Observers say the 2010 Dodd-Frank Wall Street Reform and Consumer Protection Act's whistle-blower provisions are particularly problematic for firms.

Kevin LaCroix, an attorney and executive vice president of RT ProExec, a division of R-T Specialty, based in Beachwood, Ohio, said under rules adopted by the Securities and Exchange Commission in 2011, whistle-blowers are entitled to an award of 10% to 30% of the monetary sanctions collected in actions brought by the oversight agency if they exceed $1 million.
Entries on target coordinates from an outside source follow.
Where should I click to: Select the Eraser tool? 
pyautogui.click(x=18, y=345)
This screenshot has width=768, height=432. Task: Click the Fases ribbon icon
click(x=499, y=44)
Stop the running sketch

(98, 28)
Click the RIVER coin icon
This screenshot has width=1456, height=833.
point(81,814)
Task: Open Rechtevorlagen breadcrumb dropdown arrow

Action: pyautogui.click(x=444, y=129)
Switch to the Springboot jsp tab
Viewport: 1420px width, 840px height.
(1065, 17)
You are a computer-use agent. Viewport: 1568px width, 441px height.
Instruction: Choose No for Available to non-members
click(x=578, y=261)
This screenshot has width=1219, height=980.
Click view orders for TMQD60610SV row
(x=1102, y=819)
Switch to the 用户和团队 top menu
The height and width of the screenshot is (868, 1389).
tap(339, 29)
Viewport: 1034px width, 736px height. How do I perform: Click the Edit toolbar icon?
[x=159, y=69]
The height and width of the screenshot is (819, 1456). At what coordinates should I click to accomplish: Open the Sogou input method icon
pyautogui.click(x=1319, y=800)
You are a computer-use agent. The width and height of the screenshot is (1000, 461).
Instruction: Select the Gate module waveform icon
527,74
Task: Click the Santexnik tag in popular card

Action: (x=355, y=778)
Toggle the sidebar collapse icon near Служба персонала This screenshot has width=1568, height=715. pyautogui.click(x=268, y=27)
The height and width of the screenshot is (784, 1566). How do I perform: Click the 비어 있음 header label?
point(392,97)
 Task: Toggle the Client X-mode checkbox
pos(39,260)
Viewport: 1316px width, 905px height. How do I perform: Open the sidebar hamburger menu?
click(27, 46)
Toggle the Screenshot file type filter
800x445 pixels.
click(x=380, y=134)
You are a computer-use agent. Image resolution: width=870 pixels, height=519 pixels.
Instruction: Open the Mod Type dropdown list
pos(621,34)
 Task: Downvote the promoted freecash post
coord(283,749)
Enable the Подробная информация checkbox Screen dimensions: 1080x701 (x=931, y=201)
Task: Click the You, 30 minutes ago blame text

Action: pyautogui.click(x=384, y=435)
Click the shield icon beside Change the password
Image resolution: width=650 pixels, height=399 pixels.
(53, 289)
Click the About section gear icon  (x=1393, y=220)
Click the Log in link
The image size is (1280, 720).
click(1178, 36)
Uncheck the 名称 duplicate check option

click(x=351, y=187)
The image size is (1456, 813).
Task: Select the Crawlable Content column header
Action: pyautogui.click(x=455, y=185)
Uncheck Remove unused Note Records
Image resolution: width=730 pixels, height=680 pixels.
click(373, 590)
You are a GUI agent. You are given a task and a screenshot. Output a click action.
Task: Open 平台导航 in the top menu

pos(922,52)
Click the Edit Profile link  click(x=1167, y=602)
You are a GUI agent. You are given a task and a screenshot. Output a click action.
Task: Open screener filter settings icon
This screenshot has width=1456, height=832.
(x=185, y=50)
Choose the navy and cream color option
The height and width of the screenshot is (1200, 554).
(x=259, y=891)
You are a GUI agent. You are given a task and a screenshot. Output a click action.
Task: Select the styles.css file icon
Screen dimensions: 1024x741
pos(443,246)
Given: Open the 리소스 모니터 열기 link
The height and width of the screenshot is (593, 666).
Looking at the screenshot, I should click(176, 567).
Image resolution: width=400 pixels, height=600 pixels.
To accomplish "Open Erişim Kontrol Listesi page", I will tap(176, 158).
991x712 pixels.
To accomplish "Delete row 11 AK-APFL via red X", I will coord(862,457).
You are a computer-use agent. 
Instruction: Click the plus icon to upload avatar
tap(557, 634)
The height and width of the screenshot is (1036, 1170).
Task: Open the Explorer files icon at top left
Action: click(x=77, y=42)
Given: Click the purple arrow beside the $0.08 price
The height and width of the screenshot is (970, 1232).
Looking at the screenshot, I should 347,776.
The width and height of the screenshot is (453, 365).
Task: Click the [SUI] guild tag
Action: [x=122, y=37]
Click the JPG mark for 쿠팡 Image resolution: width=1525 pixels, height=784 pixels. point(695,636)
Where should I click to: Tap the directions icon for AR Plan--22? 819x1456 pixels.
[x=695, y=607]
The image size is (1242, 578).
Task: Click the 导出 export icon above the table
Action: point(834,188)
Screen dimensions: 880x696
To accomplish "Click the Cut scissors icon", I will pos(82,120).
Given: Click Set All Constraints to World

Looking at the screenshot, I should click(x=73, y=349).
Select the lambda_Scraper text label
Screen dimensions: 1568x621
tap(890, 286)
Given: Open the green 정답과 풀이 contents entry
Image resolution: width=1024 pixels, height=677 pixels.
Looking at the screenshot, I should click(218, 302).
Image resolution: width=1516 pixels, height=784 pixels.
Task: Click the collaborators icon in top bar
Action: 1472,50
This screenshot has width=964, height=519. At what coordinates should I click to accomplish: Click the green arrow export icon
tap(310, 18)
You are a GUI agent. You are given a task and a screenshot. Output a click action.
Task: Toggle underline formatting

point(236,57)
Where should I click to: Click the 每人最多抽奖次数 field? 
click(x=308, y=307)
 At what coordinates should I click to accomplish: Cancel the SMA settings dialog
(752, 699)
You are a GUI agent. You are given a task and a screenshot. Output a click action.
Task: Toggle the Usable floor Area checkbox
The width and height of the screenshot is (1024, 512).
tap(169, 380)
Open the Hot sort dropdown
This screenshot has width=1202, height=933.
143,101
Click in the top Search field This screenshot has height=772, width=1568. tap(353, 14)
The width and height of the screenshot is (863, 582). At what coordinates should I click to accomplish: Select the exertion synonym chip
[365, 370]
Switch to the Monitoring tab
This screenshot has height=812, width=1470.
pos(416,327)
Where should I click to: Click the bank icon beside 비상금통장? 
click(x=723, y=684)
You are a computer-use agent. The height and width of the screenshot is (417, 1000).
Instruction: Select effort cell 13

The bounty program has been “slow to get off the ground,” with just one award of $50,000 granted last year, said Mr. LaCroix. However, he pointed out that in its annual report to Congress in November, the SEC has posted 143 “Notices of Covered Action for enforcement judgment and orders,” which could ultimately result in additional bounties.

The suggestion, “reading between the lines,” is “we're going to see a lot more bounty payments,” Mr. LaCroix said.

Meanwhile, the SEC has received more than 3,000 phone tips to its whistle-blower office (see chart above). “The first time somebody scores big on these, it's just going to bring people out of the woodwork,” said Mr. LaCroix. According to the SEC, as of November, there was $453.4 million in the whistle-blower fund.

Trevor Howard, New York-based senior vice president, U.S. management liability for Liberty International Underwriters, said, “Once you see large payouts made because of a whistle-blower, the publicity is going to drive more people to go directly to the SEC, rather than their own companies first.”

Jack Flug, New York-based managing director at Marsh Inc.'s FINPRO unit, said companies “need to revisit some of the language issues in their policies to make sure,” if there are whistle-blowers, “certain coverage exclusions may not be triggered.”

Meanwhile, many plaintiffs firms have set up procedures to help whistle-blowers claim awards. In addition to helping whistle-blowers win a bounty, this also could lead to securities class actions lawsuits or other litigation. It is a “potentially fruitful area,” from the plaintiffs attorneys' perspective, said Mr. LaCroix.

Furthermore, “You can credibly imagine a situation where somebody might try to use the whistle-blower provision to his own advantage,” including disgruntled employees, said Carl E. Metzger, a partner with law firm Goodwin Procter L.L.P. in Boston.